Essa é a segunda medida surpreendente de Mendonça em menos de uma semana. Na última, ele retirou o sigilo de um relatório da PF que revelou mensagens entre Alexandre de Moraes e o ex-banqueiro Daniel Vorcaro.
A nova decisão gerou grande repercussão em Brasília, com integrantes do governo e aliados do Palácio do Planalto exigindo uma resposta rápida de Fachin. Eles avaliam que a demissão de Rodrigues em decisão monocrática aprofunda a crise institucional e prejudica a segurança do governo.
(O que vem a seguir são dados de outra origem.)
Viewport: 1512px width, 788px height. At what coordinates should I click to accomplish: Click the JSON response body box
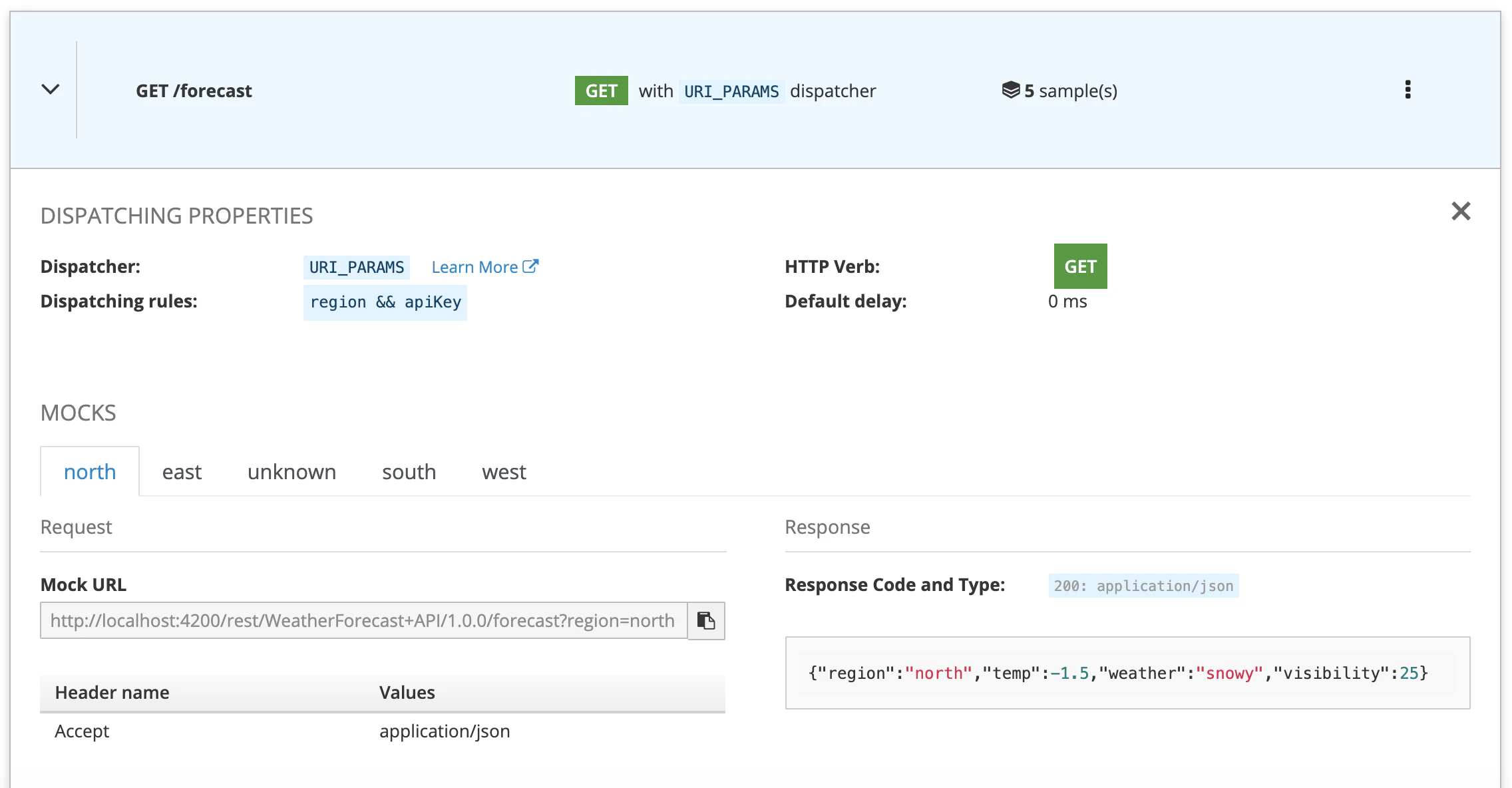click(1127, 673)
Em resposta, Fachin afirmou que a resposta será “firme, proporcional e rigorosa”.
Fachin já tentava minimizar os atritos na Corte que surgiram devido a desentendimentos sobre relatórios de inteligência e pedidos de investigação entre membros do Supremo.
Na decisão de Mendonça, ele determina a abertura imediata de procedimentos investigativos, tanto criminais quanto administrativos, contra Rodrigues na Corregedoria da PF. Segundo Mendonça, Rodrigues e o advogado-geral da União, Jorge Messias, estavam sob monitoramento ilegal por parte da inteligência policial. Junto a isso, Mendonça também solicitou o afastamento do diretor de inteligência da PF, Leandro Almada da Costa.
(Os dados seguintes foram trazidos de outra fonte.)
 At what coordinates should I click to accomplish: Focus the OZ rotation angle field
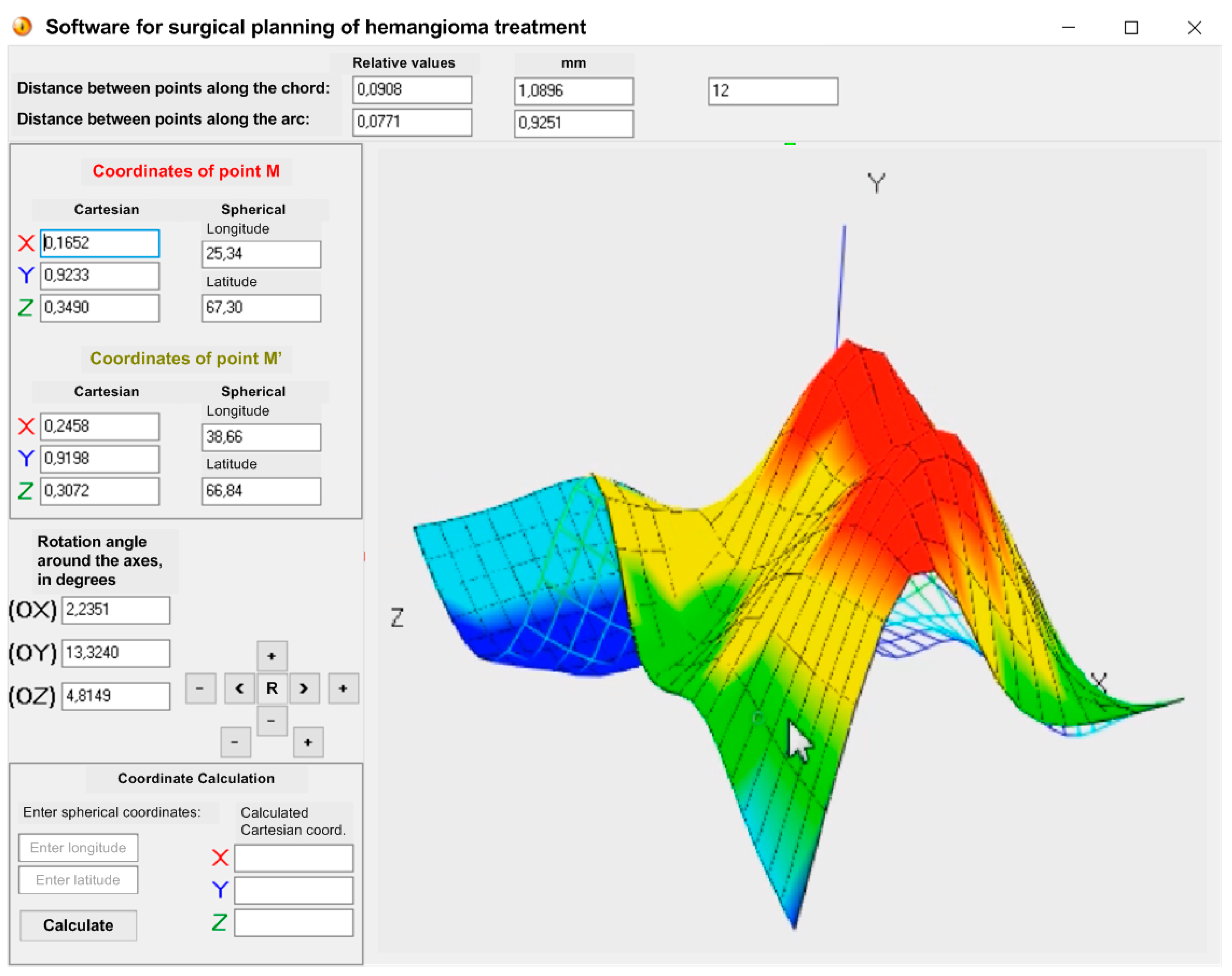(x=116, y=696)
Nesta quarta-feira (9), o ministro Flávio Dino determinou a reintegração de Andrei Rodrigues ao cargo de diretor-geral da Polícia Federal, junto com o delegado Leandro Almada Costa na função de diretor de Inteligência.
Dino defendeu que “o Estado Democrático de Direito não é um regime onde alguns possam nos impor suas vontades sob suas próprias condições. A Constituição é uma fronteira imperativa que, se ultrapassada, leva à ruína da Nação. Sem o Estado Constitucional, apenas sobrevivem os que gritam mais alto e têm poder de impor seus interesses, como corruptos, milicianos e traficantes de armas”.